Train a machine learning model on a collection¶

Here, we iterate over the artifacts within a collection to train a machine learning model at scale.

import lamindb as ln

💡 connected lamindb: testuser1/test-scrna

ln.settings.transform.stem_uid = "Qr1kIHvK506r"
ln.settings.transform.version = "1"
ln.track()

💡 notebook imports: lamindb==0.72.1 torch==2.3.0

💡 saved: Transform(uid='Qr1kIHvK506r5zKv', version='1', name='Train a machine learning model on a collection', key='scrna5', type='notebook', created_by_id=1, updated_at='2024-05-29 09:59:05 UTC')

💡 saved: Run(uid='8SNMx6l8hiiQlXS55jB2', transform_id=5, created_by_id=1)

Run(uid='8SNMx6l8hiiQlXS55jB2', started_at='2024-05-29 09:59:05 UTC', is_consecutive=True, transform_id=5, created_by_id=1)

Query our collection:

collection = ln.Collection.filter(
    name="My versioned scRNA-seq collection", version="2"
).one()
collection.describe()

Create a map-style dataset¶

Let us create a map-style dataset using using mapped(): a MappedCollection.

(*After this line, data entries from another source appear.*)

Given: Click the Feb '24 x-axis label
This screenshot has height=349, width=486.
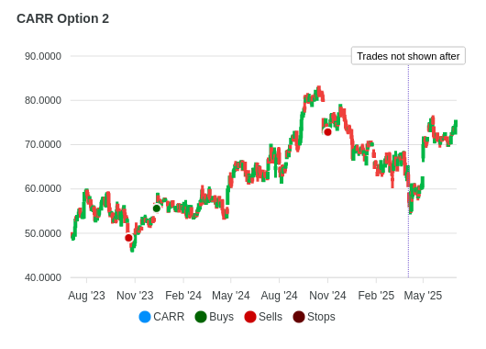Looking at the screenshot, I should pos(183,296).
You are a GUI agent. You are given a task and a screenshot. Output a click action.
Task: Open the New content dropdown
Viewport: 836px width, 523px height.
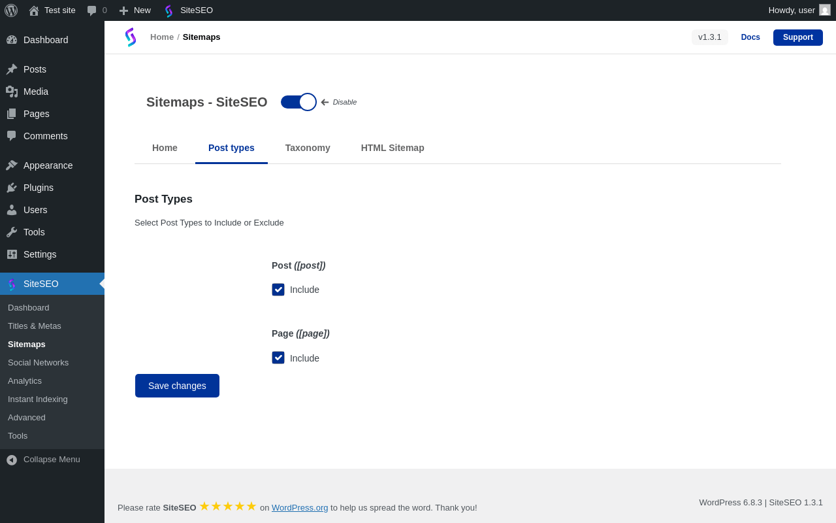coord(135,10)
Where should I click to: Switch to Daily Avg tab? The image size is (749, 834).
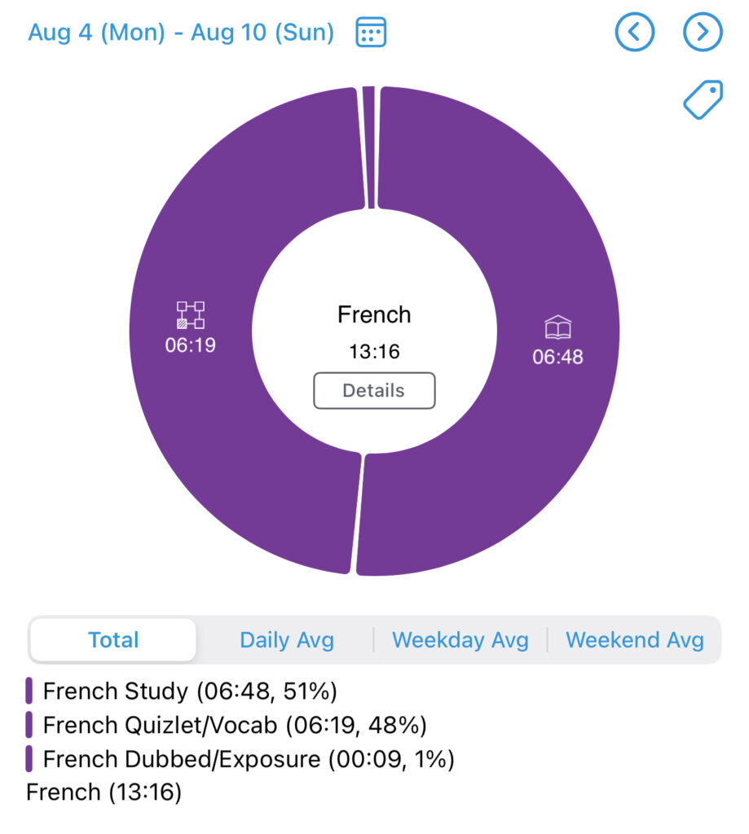coord(286,640)
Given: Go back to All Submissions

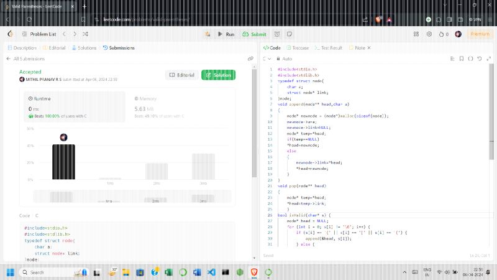Looking at the screenshot, I should 25,58.
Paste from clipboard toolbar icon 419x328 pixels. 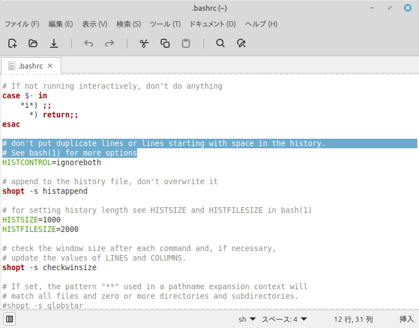(186, 43)
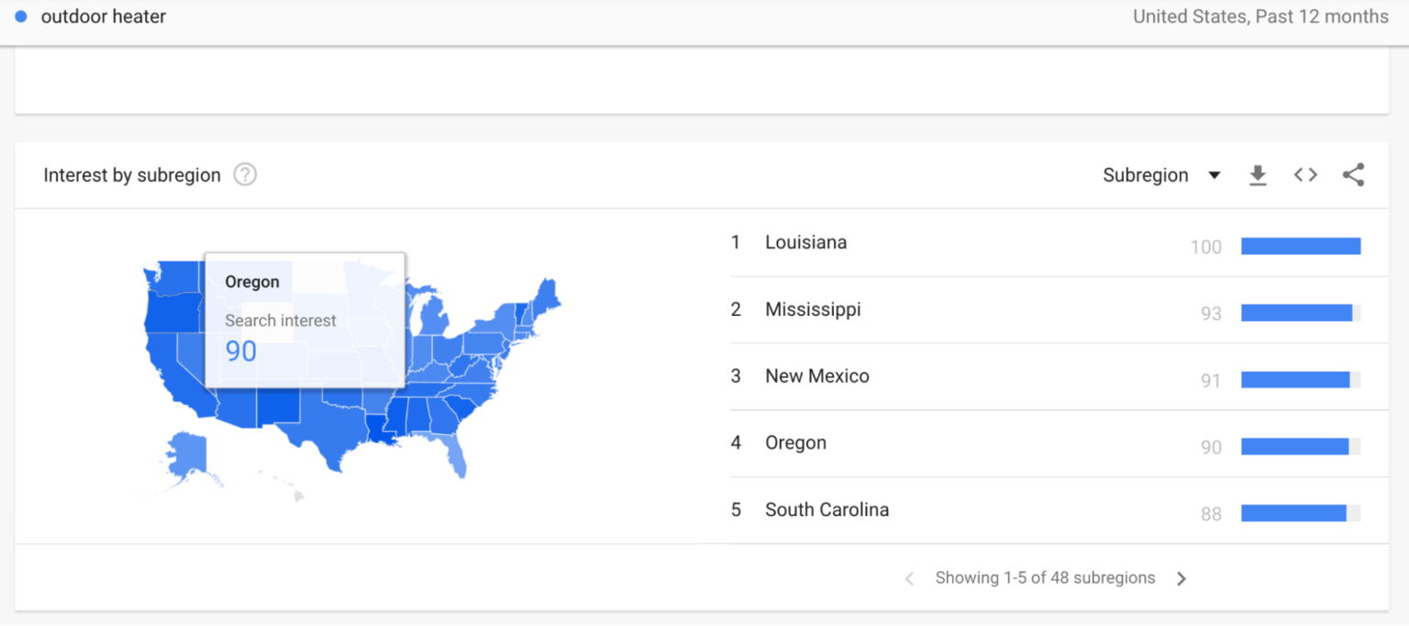The height and width of the screenshot is (626, 1409).
Task: Click the blue dot beside outdoor heater
Action: click(x=20, y=16)
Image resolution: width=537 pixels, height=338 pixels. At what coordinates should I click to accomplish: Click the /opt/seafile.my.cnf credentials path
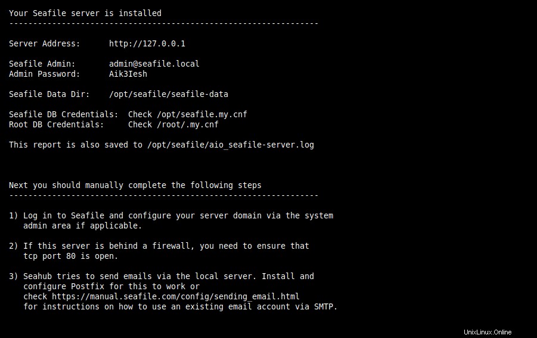(x=201, y=114)
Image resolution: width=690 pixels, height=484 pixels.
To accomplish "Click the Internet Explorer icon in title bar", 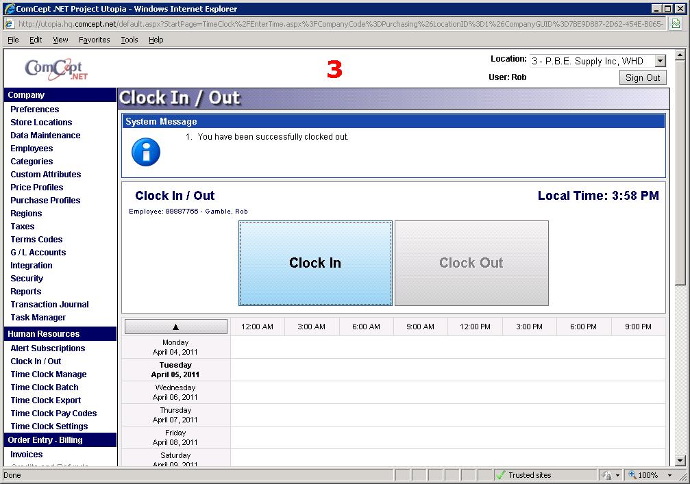I will (10, 9).
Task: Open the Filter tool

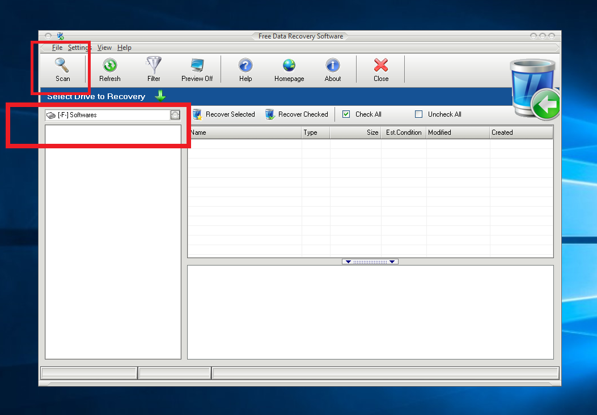Action: click(x=153, y=69)
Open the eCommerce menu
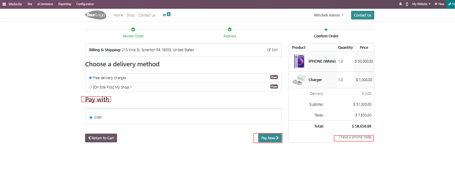 tap(45, 4)
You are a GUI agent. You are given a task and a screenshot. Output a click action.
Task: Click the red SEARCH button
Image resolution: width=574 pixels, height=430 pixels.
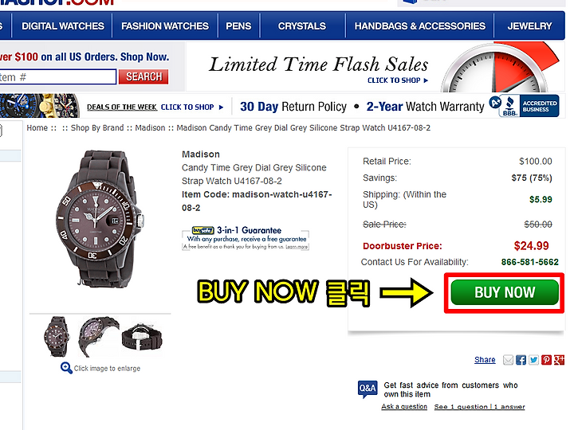pos(144,76)
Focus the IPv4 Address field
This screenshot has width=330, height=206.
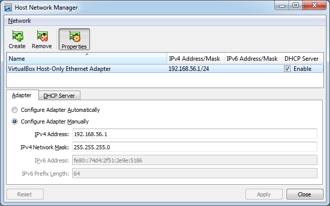[195, 134]
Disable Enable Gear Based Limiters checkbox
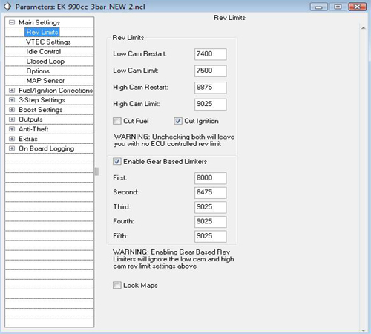371x334 pixels. click(117, 161)
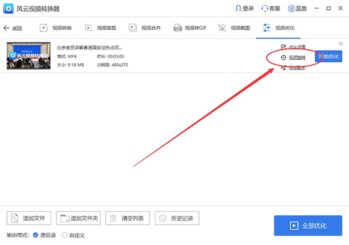Select the 视频优化 tab

pyautogui.click(x=279, y=28)
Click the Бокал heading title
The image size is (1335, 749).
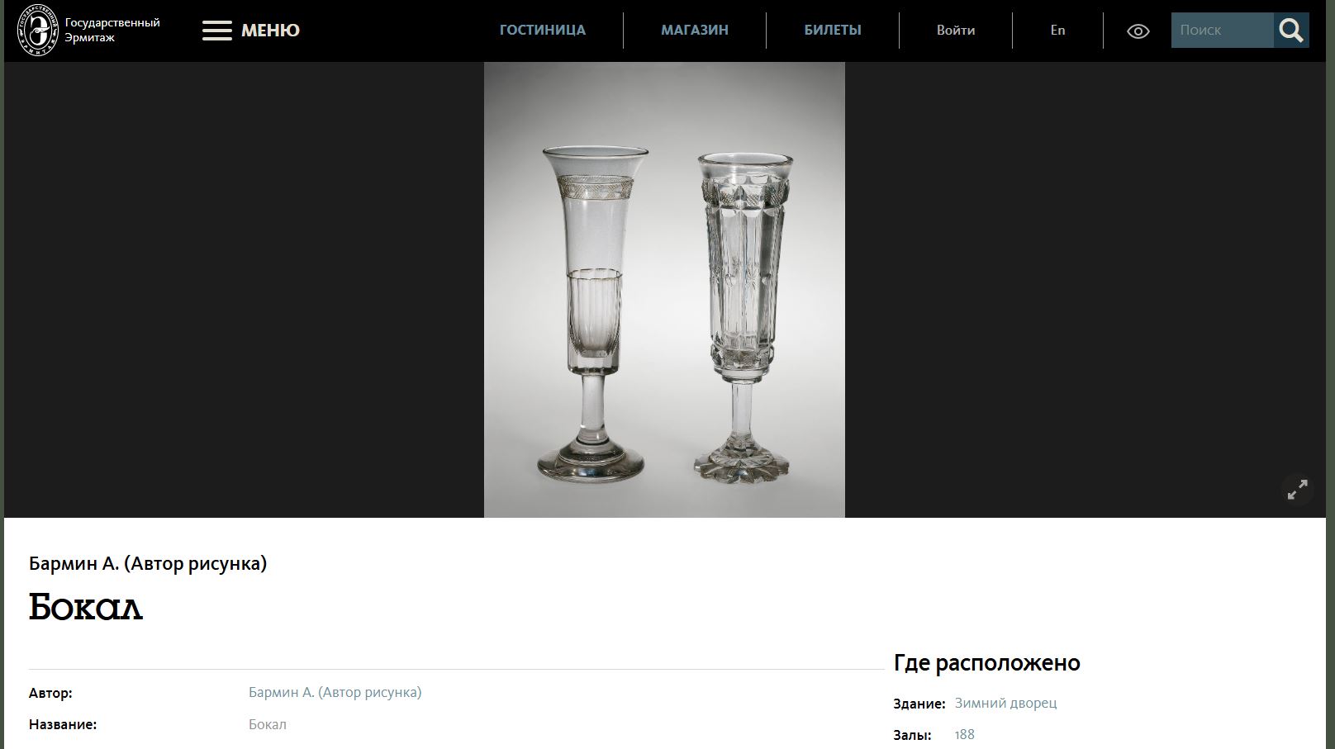pos(86,607)
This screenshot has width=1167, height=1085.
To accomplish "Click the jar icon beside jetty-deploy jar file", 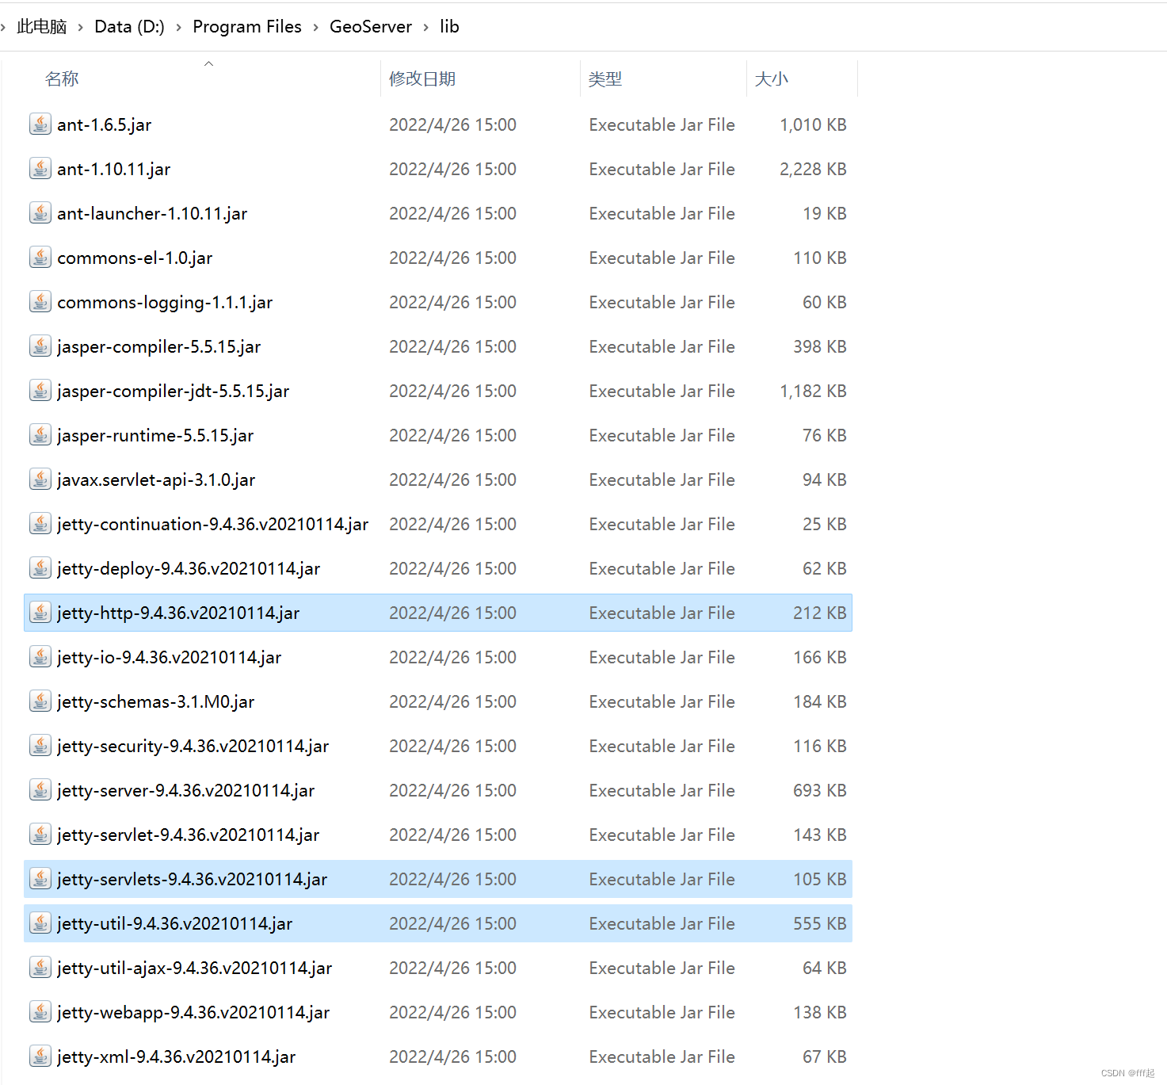I will (40, 568).
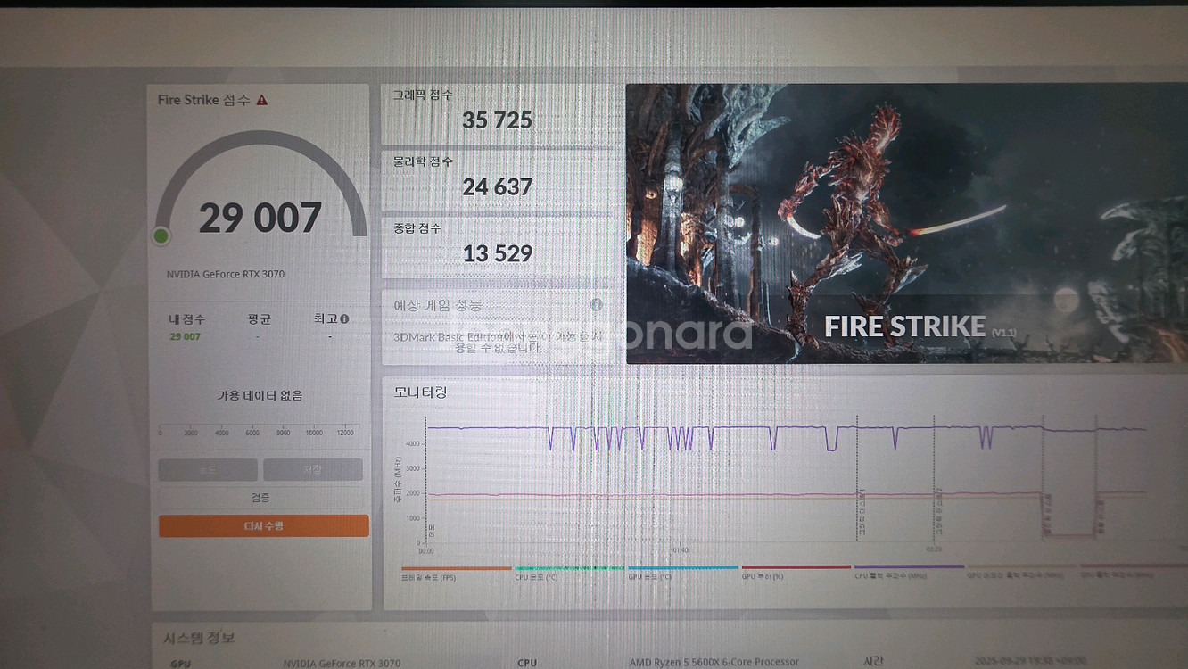The image size is (1188, 669).
Task: Open info icon in 예상 게임 성능 panel
Action: (x=596, y=304)
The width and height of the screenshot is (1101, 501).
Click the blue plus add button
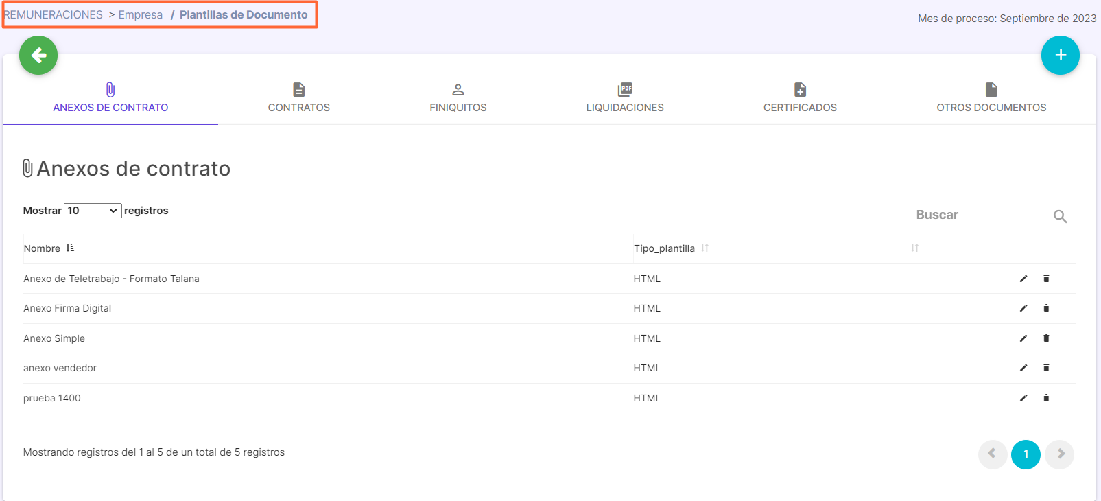click(x=1061, y=55)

This is what, for example, the PyTorch DataLoader expects as an input.

Under-the-hood, it performs a virtual inner join of the features of the underlying AnnData objects and thus allows to work with very large collections.

You can either perform a virtual inner join:

with collection.mapped(obs_keys=["cell_type"], join="inner") as dataset:
    print(len(dataset.var_joint))

Or a virtual outer join:

dataset = collection.mapped(obs_keys=["cell_type"], join="outer")

len(dataset.var_joint)

This is compatible with a PyTorch DataLoader because it implements __getitem__ over a list of backed AnnData objects. The 5th cell in the collection can be accessed like:

dataset[5]

The labels are encoded into integers:

dataset.encoders

Create a pytorch DataLoader¶

Let us use a weighted sampler:

from torch.utils.data import DataLoader, WeightedRandomSampler

# label_key for weight doesn't have to be in labels on init
sampler = WeightedRandomSampler(
    weights=dataset.get_label_weights("cell_type"), num_samples=len(dataset)
)
dataloader = DataLoader(dataset, batch_size=128, sampler=sampler)

We can now iterate through the data loader:

for batch in dataloader:
    pass

Close the connections in MappedCollection:

dataset.close()